Berlin, le 19 janvier 2016. Le téléphone fait maintenant partie intégrante de nos relations amoureuses et pourrait aussi bien les renforcer que les détruire ! Une étude menée par eDarling auprès de 1 069 célibataires français montre que les femmes – plus que les hommes –  accordent une grande importance aux textos quand elles sont en couple.

L’opinion homme/femme diverge sur beaucoup de sujets et le sexting en fait partie. Parmi les femmes interrogées, 60 % estiment qu’envoyer des photos nues ou rédiger des messages osés à une personne autre que son partenaire est une forme d’infidélité. A l’inverse, près de la moitié des hommes (45 %) pense que cette pratique n’est en aucun cas comparable à de l’infidélité.

 

Les femmes à la pointe de la technologie, les hommes à la traîne

Les femmes ne rejettent cependant pas les messages, bien au contraire.

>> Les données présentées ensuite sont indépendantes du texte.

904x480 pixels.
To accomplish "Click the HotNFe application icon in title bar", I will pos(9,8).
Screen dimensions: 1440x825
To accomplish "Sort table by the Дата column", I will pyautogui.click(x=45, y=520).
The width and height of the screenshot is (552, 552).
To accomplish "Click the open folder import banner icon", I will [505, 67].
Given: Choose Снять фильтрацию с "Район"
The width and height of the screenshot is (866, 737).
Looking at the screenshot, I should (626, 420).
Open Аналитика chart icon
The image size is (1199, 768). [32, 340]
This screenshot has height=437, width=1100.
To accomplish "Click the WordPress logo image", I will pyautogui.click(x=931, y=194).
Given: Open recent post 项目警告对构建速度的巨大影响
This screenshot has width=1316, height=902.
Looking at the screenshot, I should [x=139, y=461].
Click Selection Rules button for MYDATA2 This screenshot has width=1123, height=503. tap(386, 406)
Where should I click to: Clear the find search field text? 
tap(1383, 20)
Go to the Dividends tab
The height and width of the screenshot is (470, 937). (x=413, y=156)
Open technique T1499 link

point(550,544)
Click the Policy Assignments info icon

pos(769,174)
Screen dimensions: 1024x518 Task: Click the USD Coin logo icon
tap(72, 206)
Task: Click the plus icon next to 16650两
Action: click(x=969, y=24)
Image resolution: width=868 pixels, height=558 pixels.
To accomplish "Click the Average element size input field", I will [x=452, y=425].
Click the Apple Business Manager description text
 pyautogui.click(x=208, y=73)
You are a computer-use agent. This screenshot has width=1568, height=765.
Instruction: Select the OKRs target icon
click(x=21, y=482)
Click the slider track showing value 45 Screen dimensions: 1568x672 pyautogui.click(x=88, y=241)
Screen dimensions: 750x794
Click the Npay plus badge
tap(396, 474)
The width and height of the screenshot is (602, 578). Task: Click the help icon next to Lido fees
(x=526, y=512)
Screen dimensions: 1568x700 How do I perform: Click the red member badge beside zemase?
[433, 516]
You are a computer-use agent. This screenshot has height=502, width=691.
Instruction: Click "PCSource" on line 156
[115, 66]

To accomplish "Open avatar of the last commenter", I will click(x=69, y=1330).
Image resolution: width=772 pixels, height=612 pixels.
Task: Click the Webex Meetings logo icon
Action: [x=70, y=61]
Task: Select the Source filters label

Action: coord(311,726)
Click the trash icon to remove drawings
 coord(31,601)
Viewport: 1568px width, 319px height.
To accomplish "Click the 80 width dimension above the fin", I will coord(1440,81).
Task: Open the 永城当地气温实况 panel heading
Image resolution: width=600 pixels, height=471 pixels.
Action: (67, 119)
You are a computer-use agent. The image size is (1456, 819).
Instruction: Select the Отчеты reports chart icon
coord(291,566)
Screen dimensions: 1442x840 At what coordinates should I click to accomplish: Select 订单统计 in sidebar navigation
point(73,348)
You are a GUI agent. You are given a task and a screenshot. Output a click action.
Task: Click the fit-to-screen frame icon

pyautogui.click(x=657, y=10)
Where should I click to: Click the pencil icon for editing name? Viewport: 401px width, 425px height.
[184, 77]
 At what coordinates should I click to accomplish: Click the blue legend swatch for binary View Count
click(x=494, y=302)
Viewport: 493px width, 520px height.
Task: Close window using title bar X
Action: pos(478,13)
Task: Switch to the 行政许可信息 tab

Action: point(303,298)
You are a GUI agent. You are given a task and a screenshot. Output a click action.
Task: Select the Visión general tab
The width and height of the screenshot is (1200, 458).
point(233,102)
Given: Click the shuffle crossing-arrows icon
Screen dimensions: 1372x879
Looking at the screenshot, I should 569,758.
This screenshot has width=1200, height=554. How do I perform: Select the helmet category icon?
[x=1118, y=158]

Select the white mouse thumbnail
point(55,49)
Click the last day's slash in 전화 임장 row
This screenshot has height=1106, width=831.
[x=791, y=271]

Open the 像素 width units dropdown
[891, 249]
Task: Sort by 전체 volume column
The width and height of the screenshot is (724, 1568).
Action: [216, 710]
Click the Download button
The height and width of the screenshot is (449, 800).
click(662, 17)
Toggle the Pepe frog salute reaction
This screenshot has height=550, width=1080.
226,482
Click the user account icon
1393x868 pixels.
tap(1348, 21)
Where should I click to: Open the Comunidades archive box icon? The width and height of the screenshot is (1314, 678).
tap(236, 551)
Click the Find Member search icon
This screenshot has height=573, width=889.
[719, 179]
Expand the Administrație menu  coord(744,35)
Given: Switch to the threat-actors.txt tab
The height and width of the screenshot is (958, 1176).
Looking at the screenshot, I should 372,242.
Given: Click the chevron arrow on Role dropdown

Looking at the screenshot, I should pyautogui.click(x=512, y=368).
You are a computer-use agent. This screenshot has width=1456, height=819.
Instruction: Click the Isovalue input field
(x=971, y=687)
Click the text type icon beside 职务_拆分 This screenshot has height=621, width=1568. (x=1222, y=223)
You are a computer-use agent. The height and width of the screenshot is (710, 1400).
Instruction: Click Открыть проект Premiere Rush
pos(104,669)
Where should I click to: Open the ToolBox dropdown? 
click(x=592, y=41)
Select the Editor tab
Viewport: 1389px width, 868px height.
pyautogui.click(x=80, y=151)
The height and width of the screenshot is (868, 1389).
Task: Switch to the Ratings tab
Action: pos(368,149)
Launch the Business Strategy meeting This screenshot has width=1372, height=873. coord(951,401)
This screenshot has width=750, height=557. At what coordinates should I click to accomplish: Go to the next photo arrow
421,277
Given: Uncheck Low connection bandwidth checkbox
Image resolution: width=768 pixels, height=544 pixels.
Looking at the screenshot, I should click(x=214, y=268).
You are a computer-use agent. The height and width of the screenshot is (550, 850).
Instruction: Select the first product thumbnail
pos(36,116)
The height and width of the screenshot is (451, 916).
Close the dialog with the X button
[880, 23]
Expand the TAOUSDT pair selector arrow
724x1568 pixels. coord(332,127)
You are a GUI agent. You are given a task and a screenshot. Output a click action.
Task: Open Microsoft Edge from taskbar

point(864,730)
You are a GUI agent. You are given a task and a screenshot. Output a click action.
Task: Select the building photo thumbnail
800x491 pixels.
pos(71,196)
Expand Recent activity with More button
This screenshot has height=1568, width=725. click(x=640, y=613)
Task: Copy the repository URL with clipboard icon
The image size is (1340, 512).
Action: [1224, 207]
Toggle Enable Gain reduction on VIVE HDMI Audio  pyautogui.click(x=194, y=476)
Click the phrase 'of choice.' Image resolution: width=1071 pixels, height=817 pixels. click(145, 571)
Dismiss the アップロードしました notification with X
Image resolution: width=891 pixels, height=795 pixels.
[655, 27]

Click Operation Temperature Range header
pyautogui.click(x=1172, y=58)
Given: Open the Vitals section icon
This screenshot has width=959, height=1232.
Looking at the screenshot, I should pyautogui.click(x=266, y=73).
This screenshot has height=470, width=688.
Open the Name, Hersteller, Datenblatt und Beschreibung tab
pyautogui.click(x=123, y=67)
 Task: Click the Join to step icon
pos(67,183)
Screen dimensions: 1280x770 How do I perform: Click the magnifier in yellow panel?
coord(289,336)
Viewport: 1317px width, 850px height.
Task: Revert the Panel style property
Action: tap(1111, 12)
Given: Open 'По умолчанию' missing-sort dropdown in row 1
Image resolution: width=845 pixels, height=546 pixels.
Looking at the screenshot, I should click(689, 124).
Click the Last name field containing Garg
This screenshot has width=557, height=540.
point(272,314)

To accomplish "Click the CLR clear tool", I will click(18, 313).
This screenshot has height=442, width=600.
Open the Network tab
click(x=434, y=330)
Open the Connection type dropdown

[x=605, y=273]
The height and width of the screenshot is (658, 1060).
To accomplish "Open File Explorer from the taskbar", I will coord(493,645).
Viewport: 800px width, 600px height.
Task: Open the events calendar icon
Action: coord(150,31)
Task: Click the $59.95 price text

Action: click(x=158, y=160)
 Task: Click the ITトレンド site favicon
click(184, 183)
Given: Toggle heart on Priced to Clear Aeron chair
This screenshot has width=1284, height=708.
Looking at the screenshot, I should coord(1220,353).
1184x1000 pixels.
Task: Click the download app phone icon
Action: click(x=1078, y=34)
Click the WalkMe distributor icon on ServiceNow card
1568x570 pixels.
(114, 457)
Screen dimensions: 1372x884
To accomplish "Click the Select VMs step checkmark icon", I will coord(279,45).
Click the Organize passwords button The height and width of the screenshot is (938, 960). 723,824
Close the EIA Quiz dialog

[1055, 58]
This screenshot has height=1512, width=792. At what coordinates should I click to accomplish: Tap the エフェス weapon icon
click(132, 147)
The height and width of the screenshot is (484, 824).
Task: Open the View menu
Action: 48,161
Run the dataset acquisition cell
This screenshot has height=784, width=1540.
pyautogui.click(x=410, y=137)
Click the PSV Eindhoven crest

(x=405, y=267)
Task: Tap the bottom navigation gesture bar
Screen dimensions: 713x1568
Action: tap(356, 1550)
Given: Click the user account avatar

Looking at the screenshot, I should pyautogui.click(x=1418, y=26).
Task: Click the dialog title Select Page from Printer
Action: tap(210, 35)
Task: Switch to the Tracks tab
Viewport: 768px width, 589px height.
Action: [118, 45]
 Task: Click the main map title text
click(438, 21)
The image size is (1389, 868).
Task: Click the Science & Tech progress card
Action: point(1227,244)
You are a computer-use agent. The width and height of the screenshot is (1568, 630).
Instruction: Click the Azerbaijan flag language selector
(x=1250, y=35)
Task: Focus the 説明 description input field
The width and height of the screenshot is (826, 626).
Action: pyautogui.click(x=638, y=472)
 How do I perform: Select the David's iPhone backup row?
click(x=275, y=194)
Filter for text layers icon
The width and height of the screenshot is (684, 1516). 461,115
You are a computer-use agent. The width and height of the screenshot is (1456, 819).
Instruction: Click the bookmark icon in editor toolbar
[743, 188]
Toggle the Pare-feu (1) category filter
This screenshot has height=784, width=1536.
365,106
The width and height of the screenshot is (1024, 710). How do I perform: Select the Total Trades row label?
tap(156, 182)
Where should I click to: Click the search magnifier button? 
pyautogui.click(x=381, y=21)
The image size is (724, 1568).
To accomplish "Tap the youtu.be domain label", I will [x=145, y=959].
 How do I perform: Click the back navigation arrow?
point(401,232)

A l’ère des nouvelles technologies, la gente féminine semble davantage accros aux textos et e-mails que les hommes. Cela se traduit notamment dans leurs échanges une fois en couple. Ainsi, 68 % d’entre elles préfèrent envoyer un message à leur nouveau partenaire plutôt que de l’appeler et 62 % souhaitent que leur compagnon opte également pour les messages, faisant ainsi passer le « coup de fil » pour une pratique d’un ancien temps. A l’inverse, 51 % des hommes préfèrent encore échanger de vive voix et recevoir un appel de leur moitié.

Il est inutile de se faire désirer, les femmes veulent recevoir des messages réguliers de leur partenaire d’autant plus au début de la relation. D’ailleurs, 71 % d’entre elles attendent une réponse en moins d’une heure. Ceci est particulièrement le cas des 30-49 ans, puisque 90 % d’entre elles affirment accorder une grande importance à ce que leur compagnon soit assidu dans la fréquence des messages qu’il envoie.

 

Rupture par texto : les femmes déjà adeptes

Suivant cette tendance, les femmes n’hésitent donc pas à utiliser les SMS pour rompre : 26 % admettent l’avoir déjà fait contre 18 % des hommes. Cette pratique est encore plus marquée chez les jeunes femmes, parmi lesquelles 48 % des 18-29 ans affirment avoir déjà rompu par message. Alors que côté masculin, plus de la moitié (54 %) des célibataires interrogés estiment que rompre de cette manière n’est et ne sera jamais considéré comme normal.